- _WHAT IS BEING ASKED_
Which lines of the data below hold "folder"? Copy each of them.

- _Stored data_

● ● ● ● ● ● ●

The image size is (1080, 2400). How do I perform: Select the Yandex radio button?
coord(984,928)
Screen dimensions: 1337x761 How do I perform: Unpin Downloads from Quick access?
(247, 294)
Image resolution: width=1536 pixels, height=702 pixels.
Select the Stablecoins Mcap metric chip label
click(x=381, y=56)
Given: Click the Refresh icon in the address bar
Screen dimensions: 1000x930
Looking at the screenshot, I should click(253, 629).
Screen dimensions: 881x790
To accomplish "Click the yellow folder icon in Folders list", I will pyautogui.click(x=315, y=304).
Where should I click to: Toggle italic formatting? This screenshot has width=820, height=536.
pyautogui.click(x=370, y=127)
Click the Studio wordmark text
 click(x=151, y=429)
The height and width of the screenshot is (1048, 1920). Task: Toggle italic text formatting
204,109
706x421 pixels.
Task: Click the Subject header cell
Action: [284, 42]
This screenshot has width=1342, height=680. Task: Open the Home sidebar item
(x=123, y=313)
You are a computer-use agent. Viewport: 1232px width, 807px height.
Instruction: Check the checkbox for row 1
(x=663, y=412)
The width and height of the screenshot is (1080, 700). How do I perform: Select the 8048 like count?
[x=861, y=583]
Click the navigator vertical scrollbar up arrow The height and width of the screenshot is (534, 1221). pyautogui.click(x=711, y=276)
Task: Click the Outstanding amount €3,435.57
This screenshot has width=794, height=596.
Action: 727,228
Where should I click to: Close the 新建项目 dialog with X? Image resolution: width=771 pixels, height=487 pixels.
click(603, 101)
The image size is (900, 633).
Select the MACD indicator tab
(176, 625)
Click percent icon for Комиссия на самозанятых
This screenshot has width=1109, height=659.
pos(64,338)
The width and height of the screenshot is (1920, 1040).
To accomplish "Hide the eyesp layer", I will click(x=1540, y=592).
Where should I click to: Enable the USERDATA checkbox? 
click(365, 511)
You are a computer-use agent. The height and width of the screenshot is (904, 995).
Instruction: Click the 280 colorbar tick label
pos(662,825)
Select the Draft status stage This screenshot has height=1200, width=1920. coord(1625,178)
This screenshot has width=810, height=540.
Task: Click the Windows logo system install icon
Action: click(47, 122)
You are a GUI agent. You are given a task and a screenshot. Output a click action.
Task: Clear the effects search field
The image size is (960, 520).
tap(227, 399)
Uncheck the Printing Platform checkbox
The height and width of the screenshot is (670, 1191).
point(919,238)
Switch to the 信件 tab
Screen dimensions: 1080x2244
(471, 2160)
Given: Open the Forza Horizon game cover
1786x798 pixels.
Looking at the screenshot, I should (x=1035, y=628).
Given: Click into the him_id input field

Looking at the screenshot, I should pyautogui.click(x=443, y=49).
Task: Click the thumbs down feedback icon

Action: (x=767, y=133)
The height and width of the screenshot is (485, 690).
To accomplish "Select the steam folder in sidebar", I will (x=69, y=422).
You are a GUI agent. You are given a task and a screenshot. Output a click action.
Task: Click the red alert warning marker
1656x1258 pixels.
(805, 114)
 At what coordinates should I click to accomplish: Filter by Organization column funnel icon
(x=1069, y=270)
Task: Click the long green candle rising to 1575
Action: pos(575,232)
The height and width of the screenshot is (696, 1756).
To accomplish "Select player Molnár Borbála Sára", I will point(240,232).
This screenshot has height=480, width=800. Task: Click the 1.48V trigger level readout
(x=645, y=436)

● ● ● ● ● ● ●

- _THE COMPLETED TASK_
To accomplish "Click the yellow folder icon in Folders list", I will pyautogui.click(x=315, y=304).
To accomplish "Select the steam folder in sidebar", I will (x=69, y=422).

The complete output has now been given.